John Marburger, director of the OSTP, says that although the report confirms the projects are scientifically distinct, they will end up competing for money in any case.

Neutrinos are subatomic particles with no electric charge and very small mass. They seldom interact with other particles and are not deflected by electromagnetic fields, so they can travel unhindered through turbulent regions of space. “Recent discoveries have created special opportunities to use neutrinos in new ways to advance our knowledge of the Universe and the laws that govern it,” the panel finds.

Simulation: strings of light-sensitive detectors in IceCube, one of two proposed neutrino projects. Credit: DARWIN RIANTO & BILL BELLON

The planned projects both aim to detect these elusive particles, but from different sources and for different reasons. IceCube would monitor a cubic-kilometre block of Antarctic ice for the rare flashes of light that occur when neutrinos interact with water molecules. The sheer size of IceCube means that it should detect neutrinos generated by powerful events outside our Galaxy, giving astrophysicists a new way to observe phenomena such as black holes. The neutrinos might also shed light on other high-energy particles that inhabit intergalactic space.
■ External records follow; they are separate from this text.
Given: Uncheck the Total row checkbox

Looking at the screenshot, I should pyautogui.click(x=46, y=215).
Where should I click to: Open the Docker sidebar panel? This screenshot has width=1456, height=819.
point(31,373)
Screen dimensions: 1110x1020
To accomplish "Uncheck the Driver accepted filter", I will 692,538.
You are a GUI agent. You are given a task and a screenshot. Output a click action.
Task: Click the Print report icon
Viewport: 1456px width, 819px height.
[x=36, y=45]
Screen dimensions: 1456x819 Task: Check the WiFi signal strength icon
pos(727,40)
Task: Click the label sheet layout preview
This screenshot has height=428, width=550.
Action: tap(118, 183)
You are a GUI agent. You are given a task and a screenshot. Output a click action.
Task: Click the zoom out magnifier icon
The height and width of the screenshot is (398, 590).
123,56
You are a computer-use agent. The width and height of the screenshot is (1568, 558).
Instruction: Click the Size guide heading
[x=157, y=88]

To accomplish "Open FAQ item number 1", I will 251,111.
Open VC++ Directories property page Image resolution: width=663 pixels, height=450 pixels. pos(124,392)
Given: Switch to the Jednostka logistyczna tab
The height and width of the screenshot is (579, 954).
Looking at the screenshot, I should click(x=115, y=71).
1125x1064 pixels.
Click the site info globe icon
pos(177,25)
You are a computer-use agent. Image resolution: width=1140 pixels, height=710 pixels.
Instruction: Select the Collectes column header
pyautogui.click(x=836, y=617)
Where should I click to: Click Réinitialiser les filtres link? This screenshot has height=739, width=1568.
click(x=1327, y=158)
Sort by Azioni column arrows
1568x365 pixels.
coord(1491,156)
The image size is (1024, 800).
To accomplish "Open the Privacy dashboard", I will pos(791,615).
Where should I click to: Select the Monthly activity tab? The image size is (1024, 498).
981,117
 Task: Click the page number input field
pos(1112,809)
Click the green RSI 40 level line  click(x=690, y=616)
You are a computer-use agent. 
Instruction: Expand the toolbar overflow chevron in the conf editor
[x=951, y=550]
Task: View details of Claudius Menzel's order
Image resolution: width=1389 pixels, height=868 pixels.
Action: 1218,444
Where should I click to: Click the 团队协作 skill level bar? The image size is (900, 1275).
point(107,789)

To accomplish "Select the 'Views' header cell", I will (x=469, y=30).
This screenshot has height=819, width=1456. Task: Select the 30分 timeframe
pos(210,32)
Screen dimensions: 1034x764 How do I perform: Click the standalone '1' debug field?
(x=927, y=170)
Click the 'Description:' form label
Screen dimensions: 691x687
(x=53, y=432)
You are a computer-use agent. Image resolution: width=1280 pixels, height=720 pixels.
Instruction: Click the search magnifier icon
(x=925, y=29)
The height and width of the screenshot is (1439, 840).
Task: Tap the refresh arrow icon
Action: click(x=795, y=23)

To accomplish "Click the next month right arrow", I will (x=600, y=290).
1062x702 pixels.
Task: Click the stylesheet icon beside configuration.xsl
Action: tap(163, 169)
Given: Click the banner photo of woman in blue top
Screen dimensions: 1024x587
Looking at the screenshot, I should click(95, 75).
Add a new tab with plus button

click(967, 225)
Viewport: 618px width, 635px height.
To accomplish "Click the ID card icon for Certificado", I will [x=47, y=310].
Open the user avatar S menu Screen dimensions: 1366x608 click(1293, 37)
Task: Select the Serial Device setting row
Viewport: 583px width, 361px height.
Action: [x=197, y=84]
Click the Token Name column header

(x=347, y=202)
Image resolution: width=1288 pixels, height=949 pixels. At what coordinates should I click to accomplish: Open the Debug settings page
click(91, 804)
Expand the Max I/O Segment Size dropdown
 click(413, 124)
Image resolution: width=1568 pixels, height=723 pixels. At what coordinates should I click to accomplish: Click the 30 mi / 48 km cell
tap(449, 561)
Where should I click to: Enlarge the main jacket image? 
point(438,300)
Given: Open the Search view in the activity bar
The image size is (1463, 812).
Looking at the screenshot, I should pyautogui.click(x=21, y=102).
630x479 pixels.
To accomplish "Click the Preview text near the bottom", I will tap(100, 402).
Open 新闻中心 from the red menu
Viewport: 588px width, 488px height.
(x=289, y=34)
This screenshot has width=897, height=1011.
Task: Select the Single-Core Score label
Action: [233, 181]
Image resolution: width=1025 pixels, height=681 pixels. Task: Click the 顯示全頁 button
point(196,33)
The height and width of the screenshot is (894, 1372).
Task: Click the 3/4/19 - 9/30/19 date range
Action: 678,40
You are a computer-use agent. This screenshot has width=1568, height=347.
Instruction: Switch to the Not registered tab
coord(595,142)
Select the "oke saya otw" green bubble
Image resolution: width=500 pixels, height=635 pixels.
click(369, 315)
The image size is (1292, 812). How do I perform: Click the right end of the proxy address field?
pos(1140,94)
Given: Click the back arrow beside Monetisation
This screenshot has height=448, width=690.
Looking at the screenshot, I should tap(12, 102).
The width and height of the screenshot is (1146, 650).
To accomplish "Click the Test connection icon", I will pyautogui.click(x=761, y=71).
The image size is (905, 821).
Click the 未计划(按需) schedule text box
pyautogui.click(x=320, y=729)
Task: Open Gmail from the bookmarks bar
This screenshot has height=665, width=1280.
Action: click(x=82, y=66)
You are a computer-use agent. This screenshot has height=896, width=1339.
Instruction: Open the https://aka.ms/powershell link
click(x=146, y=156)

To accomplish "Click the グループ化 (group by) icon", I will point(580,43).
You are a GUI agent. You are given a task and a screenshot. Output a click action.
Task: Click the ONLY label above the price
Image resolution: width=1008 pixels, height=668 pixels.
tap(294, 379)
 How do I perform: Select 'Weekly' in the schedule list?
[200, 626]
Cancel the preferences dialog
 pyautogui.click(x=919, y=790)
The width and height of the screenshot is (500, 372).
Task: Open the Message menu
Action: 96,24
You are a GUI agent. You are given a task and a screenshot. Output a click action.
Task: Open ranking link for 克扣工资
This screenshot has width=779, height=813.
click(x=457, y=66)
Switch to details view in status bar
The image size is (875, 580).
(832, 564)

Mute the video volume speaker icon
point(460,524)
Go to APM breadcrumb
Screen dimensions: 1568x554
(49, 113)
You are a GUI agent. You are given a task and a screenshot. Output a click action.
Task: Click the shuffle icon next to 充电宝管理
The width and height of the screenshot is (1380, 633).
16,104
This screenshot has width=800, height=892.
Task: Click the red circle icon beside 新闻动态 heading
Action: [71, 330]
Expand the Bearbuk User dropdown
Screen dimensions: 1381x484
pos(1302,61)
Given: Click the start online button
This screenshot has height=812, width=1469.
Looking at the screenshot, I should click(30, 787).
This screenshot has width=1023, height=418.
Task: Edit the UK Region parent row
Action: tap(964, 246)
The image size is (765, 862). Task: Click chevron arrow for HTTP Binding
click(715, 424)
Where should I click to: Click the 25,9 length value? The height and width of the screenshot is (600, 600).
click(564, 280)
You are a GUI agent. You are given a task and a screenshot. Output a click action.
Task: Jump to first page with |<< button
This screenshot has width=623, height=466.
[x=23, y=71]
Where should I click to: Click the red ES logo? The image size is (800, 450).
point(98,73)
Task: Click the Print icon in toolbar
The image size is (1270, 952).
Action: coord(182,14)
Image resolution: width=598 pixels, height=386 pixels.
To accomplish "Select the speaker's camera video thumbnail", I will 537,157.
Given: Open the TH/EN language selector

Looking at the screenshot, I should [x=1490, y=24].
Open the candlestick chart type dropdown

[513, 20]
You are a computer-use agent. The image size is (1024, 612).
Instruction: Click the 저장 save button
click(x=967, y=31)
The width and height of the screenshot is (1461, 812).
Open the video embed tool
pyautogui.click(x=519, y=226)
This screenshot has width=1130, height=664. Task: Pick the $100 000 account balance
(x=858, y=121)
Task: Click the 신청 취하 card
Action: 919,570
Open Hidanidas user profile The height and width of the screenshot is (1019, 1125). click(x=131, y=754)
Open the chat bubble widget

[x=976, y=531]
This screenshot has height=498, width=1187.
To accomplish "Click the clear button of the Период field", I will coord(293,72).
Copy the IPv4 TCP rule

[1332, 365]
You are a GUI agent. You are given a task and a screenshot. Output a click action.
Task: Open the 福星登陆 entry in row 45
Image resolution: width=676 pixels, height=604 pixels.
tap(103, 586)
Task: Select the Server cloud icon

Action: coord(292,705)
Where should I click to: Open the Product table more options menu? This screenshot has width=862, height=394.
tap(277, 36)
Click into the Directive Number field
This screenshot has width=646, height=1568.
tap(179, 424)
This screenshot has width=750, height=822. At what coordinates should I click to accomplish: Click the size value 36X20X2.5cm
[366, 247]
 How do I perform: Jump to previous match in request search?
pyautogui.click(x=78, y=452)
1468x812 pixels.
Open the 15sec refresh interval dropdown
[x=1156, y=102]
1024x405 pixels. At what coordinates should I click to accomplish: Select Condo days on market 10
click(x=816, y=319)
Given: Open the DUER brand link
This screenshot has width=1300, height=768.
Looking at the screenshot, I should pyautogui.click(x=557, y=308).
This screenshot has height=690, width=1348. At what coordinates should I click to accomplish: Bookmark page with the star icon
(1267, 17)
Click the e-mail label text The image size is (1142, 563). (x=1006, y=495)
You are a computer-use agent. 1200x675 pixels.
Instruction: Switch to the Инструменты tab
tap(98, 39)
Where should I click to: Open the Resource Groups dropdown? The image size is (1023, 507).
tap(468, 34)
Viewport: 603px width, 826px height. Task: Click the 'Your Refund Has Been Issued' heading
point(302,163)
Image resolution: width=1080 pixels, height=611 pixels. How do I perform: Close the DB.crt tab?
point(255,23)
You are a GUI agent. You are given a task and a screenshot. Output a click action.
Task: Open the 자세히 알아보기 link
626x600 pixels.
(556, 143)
By contrast, the NUSL, a laboratory that would have facilities 2–4.5 km below ground, would study the properties of neutrinos generated closer to home — by the Sun and by particle accelerators on Earth. Its experiments would be aimed at improving researchers' understanding of neutrinos themselves and of the fundamental nature of matter.

But despite their differences, the two projects have some things in common: each is projected to cost about a quarter of a billion dollars to build, and each has already lined up some enthusiastic backers in Congress. IceCube, for example, secured $15 million in funding in 2002 and could receive another $25 million next year (see Nature 418, 573; 200210.1038/418573a).

But the panel's sterling endorsement of both projects is no guarantee that either will proceed. The National Science Foundation and Department of Energy will now review the findings and decide whether to include them in future budget requests.